The alternative is that we will allow all chromosomes of the population the chance of being selected as a parent. But with that said, the chance should not be uniform. Rather we will give the chromosomes that have a shorter route a higher chance for reproduction. This will combine the strength of promoting overall shorter distance in the population, while still maintaining diversity to avoid the problem of lock-in.

defmodule TSP do
  # Data: a list of cities with coordinates
  @cities [
    %{x: 10, y: 20},
    %{x: 5, y: 15},
    %{x: 12, y: 1},
    %{x: 20, y: 10},
    %{x: 7, y: 14},
    %{x: 15, y: 3},
    %{x: 15, y: 12},
    %{x: 15, y: 10},
    %{x: 20, y: 8},
    %{x: 2, y: 14},
    %{x: 3, y: 11},
    %{x: 14, y: 7},
    %{x: 5, y: 11},
    %{x: 5, y: 23},
    %{x: 20, y: 23},
    %{x: 7, y: 23},
    %{x: 16, y: 12},
    %{x: 25, y: 12}
  ]

  def initialize_population(population_size) do
    chromosome_template = Enum.to_list(0..(Enum.count(@cities) - 1))

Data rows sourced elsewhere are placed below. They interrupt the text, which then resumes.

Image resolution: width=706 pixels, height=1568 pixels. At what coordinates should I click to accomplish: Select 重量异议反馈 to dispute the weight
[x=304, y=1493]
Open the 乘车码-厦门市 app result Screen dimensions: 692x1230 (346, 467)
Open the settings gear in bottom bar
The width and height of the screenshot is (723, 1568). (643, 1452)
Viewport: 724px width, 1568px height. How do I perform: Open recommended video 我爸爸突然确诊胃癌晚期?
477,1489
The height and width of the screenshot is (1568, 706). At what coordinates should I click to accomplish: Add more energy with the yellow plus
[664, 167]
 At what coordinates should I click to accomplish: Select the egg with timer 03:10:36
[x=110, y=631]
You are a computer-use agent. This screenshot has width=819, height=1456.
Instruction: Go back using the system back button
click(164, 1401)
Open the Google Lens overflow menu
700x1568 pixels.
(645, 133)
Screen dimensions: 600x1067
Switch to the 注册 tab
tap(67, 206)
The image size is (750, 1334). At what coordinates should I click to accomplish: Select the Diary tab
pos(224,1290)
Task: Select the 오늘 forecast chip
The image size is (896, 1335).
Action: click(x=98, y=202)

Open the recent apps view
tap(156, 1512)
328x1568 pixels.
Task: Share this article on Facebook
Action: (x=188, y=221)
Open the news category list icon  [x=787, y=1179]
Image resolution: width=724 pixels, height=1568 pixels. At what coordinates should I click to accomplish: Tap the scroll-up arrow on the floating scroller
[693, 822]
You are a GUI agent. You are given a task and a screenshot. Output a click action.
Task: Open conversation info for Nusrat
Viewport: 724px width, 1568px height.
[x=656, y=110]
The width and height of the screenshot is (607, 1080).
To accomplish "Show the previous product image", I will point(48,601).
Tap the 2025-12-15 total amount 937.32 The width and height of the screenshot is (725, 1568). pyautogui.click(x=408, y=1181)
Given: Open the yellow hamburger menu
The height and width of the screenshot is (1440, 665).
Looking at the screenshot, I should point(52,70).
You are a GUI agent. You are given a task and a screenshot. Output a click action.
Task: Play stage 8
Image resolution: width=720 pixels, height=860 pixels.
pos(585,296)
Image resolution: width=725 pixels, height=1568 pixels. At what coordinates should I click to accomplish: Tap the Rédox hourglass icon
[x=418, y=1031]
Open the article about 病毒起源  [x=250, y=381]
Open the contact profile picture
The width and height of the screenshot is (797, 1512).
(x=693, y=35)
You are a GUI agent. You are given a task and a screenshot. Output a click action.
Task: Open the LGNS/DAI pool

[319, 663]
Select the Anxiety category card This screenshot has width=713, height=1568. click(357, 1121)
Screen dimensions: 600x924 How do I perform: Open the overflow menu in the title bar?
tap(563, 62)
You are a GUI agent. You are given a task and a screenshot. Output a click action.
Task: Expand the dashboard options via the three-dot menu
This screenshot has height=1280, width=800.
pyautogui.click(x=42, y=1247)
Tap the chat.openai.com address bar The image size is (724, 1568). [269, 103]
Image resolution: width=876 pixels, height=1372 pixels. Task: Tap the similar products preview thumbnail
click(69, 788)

    Enum.map(1..population_size, fn _ -> Enum.shuffle(chromosome_template) end)
  end

  # Calculate the distance between two cities 
  def distance(%{x: x1, y: y1}, %{x: x2, y: y2}) do
    # Using 2D Euclidean distance
    dx = abs(x1 - x2)
    dy = abs(y1 - y2)

    (dx ** 2 + dy ** 2)
    |> :math.sqrt()
  end

  def distances([first, second | []]) do
    city1 = Enum.at(@cities, first)
    city2 = Enum.at(@cities, second)

    distance(city1, city2)
  end

  def distances([first, second | tail]) do
    city1 = Enum.at(@cities, first)
    city2 = Enum.at(@cities, second)

    distance(city1, city2) + distances([second | tail])
  end

  def fitness_function(chromosome) do
    last_to_first_elements = Enum.take(chromosome, 1) ++ Enum.take(chromosome, -1)

    there = distances(chromosome)
    and_back = distances(last_to_first_elements)

    there + and_back
  end

  def general_inverse_fitness(population_data) do
    Enum.reduce(population_data, 0, fn data, acc -> acc + 1 / data.distance end)
  end

  def select_parents(population_data, num_parents \\ 2) do
    general_inverse_fitness = general_inverse_fitness(population_data)

    # Select n parents
    Enum.map(1..num_parents, fn _ ->
      random_value = :rand.uniform() * general_inverse_fitness
      select_chromosome(population_data, random_value, 0)
    end)
  end

  defp select_chromosome(population_data, target_fitness, acc_fitness) do
    [chromosome_data | tail] = population_data

    # The greater value from the distance function the less the new distance will be, 
    # so we promote the shorter routes before the longer routes
    new_fitness = acc_fitness + 1 / chromosome_data.distance

    if new_fitness >= target_fitness do
      chromosome_data
    else
      select_chromosome(tail, target_fitness, new_fitness)
    end
  end

  def crossover(chromosome_1, chromosome_2) do
    # 1. We select the parts of chromosome_1 randomly (the order is important)
    #    It can be [_, _, B, C, A, _]
    #    which means first selection will be [B, C, A], leaving D, E, F 

    cut_point_1 = :rand.uniform(Enum.count(chromosome_1) - 1)
    cut_point_2 = :rand.uniform(Enum.count(chromosome_1) - 1)
    [start_point, end_point] = [cut_point_1, cut_point_2] |> Enum.sort()
    selection = Enum.slice(chromosome_1, start_point..end_point)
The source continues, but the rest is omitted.